• _SHORT PROBLEM_: Print everything from the line that contains "Open the Analyse menu" down to the line that contains "Looking at the screenshot, I should 306,439." in the data below, keeping each line exactly the same. Leave the pictures out of your answer.

* * * * * * *

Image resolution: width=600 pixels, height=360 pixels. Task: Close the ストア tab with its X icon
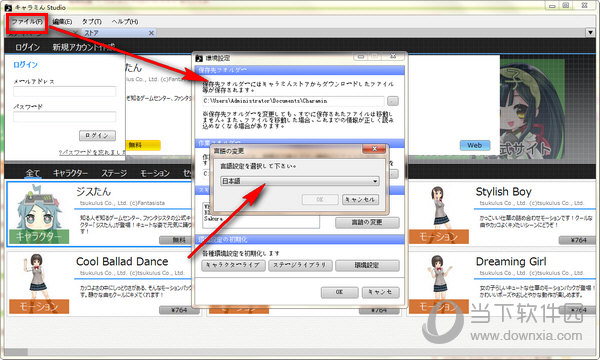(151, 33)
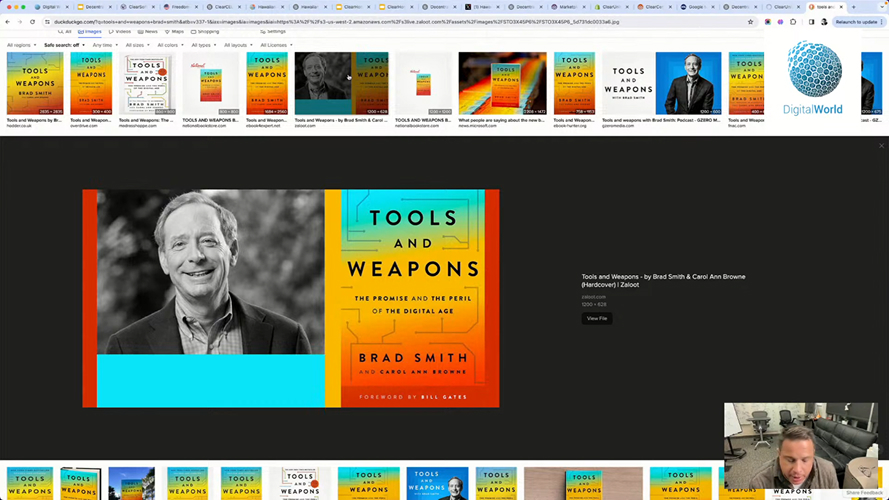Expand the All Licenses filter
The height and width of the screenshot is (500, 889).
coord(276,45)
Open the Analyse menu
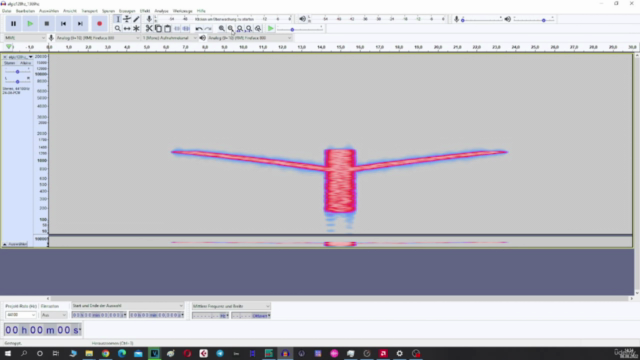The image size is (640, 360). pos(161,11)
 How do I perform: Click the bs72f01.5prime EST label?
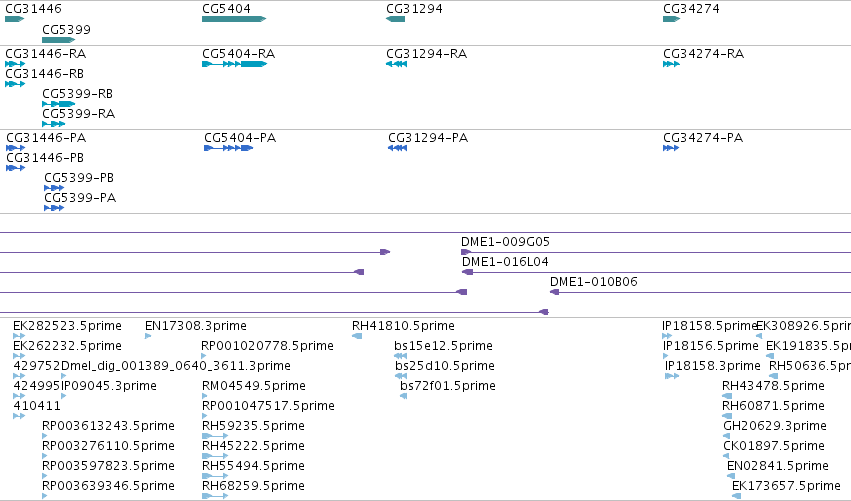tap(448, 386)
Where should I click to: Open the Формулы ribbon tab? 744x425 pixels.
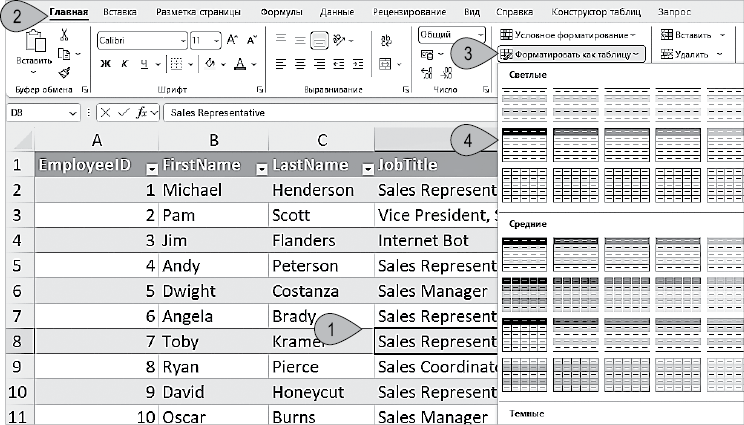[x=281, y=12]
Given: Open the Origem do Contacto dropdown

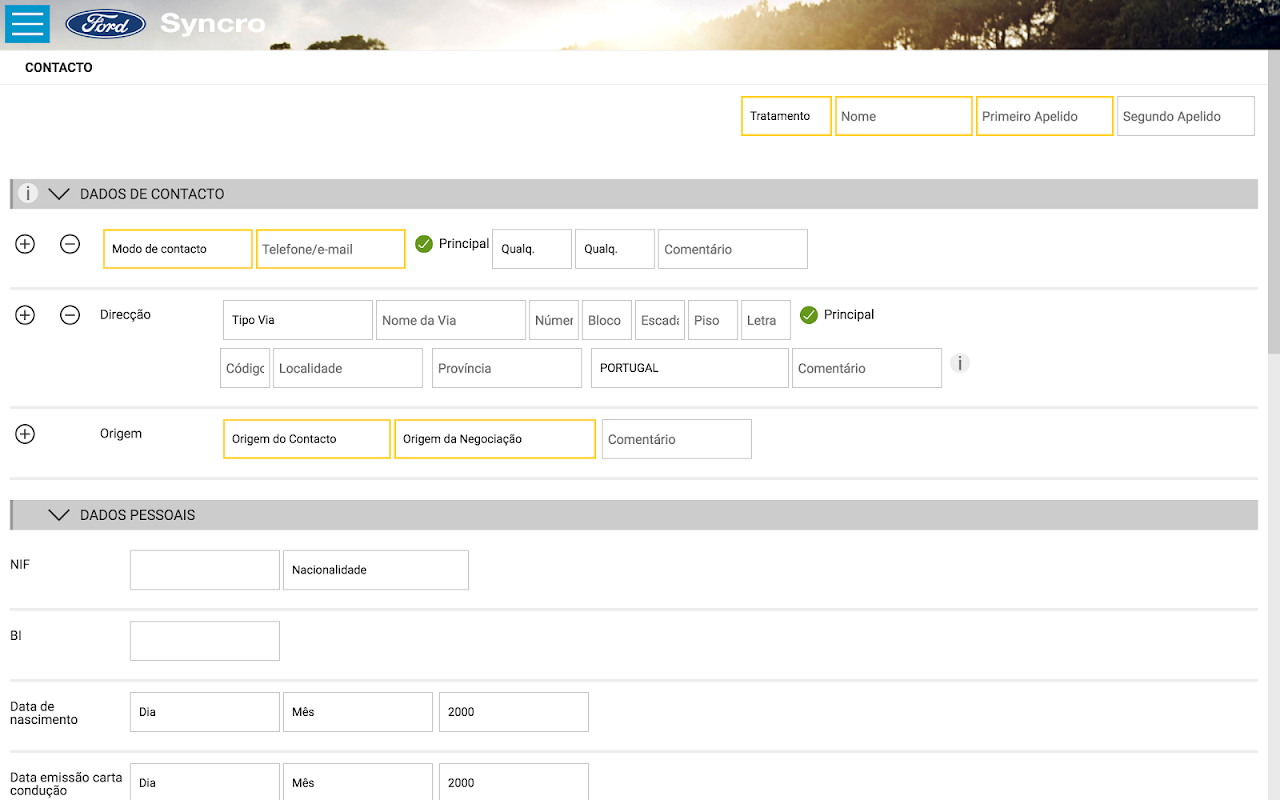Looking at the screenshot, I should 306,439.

* * * * * * *

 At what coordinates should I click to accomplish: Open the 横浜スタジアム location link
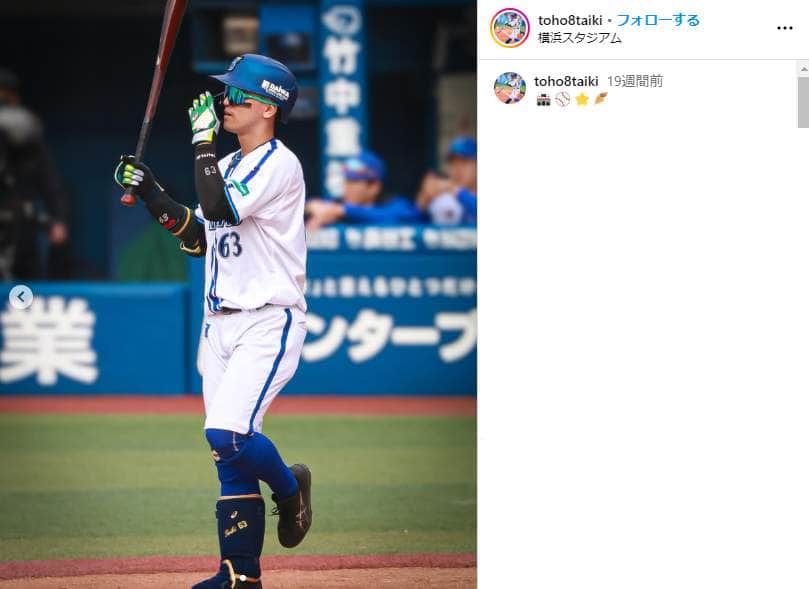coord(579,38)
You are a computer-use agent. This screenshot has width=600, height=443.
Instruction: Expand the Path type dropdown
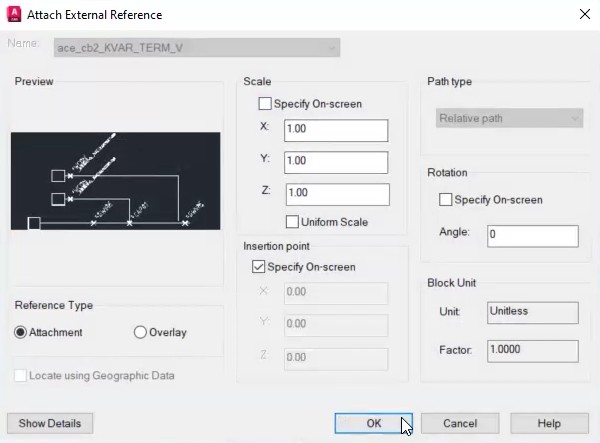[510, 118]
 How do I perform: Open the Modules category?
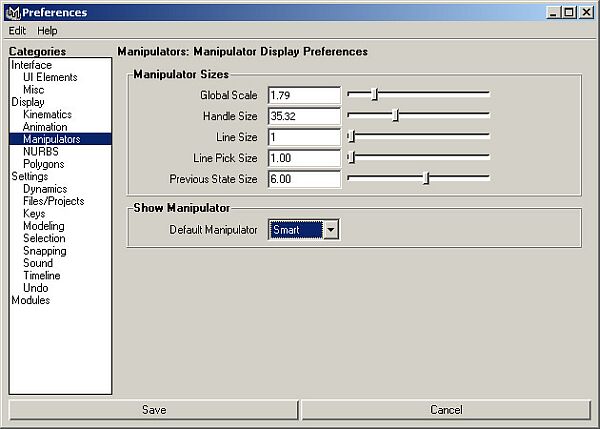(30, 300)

* * * * * * *

• _OUTPUT FOR THIS EXERCISE_:
Open the Analyse menu
The image size is (640, 360). pos(161,11)
 How do I perform: Click the bs72f01.5prime EST label?
tap(448, 386)
Where should I click to: Open the Формулы ribbon tab? 744x425 pixels.
[x=281, y=12]
Given: Open the Origem do Contacto dropdown

Looking at the screenshot, I should 306,439.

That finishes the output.